At our visit to Duke this week, I was able to spend some time talking with one of the wonderful nurse practitioners about the upcoming food challenges.  Several of the Peanut Sublingual Immunotherapy participants are quickly approaching the 12 month mark and the first challenges are scheduled for December 10th and the 14th.  I mentioned how I was anxiously awaiting the results, and she very quickly reeled me back in. With this being the first peanut sublingual study for children, there are a lot of unknowns.  It's very possible that the first food challenge won't show significant results and may even mean a change to the study protocol.  I'll still call soon after the challenges to find out the results, and hopefully, the kids consume the equivalent of a peanut or two.  If they don't, then we'll keep pushing through, Abigail will keep taking her drops and we'll hope that with more time we'll all see the results we are hoping for.
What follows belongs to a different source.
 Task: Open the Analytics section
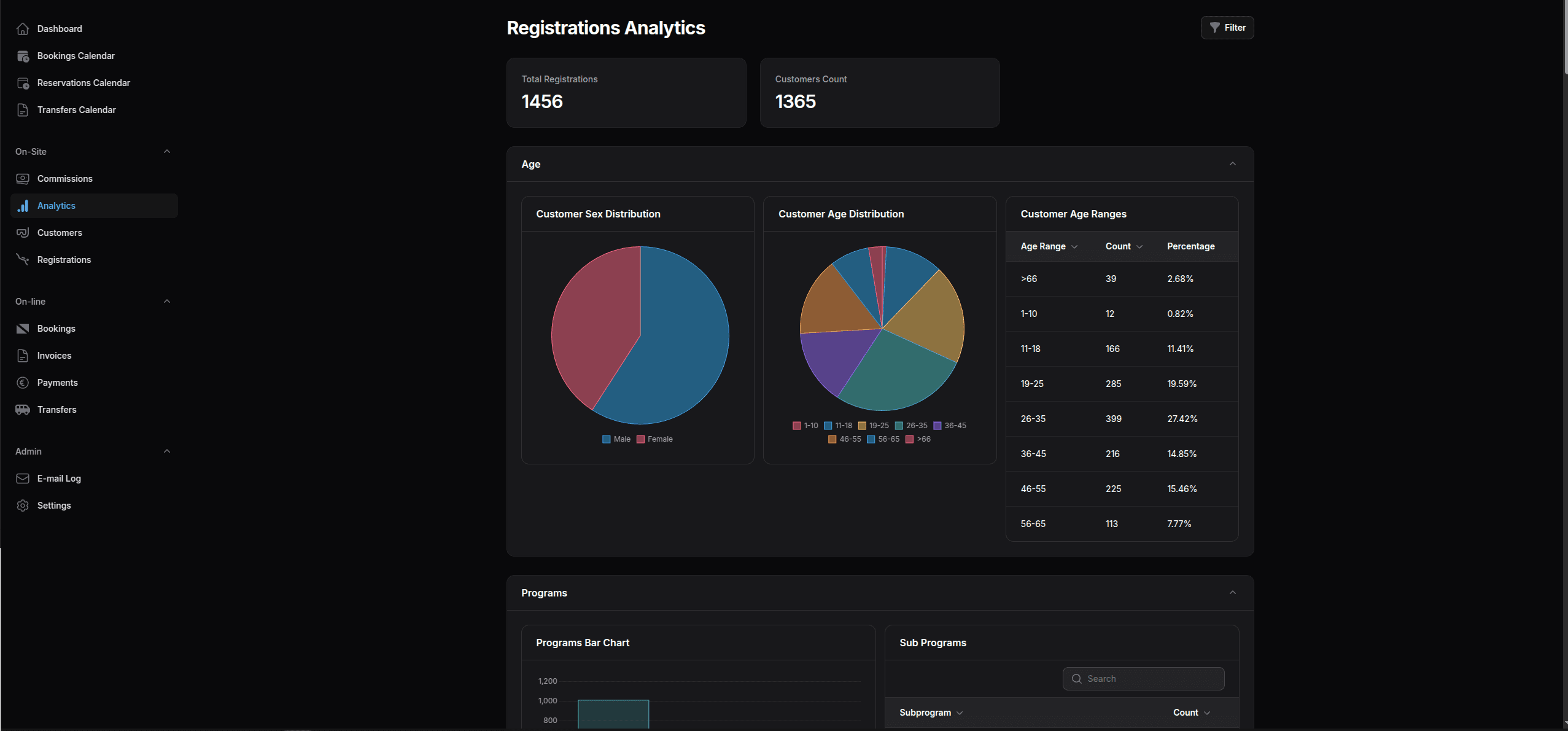(56, 205)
I'd love to be able to see Abigail's IgE numbers over the course of the study, but they are sealed until the end.  The goal is to get her number down from 14 to a single digit.  At a single digit, her chance of having a allergic reaction drops significantly, as well as the risk of anaphylaxis.  She'd still be allergic to peanuts, but her allergy would not be life threatening.  Abigail would be considered "cured" of her peanut allergy if her number was a 1 or less.  She's had two blood draws to determine her IgE number since starting the study.  The first was the baseline (which was 14), and then again at 4 months.  Her next blood draw is at the 8 month mark.  We can't see the numbers so that we don't get discouraged if they're not changing.

IgE numbers only tell the percentage chance of having an allergic reaction, they do not tell the type of reaction or severity.  Whether the IgE number is 14 or 364, there is still a 95% chance of having a reaction.  I'm going from memory (which is often a risky proposition), but I seem to recall that when Abigail was tested at age 2 and scored a 12, she had something like an 80% chance of having an allergic reaction.  In fact, the doctors at Duke are seeing a trend that their patients with lower IgE numbers are having more severe reactions than those with really high IgE levels.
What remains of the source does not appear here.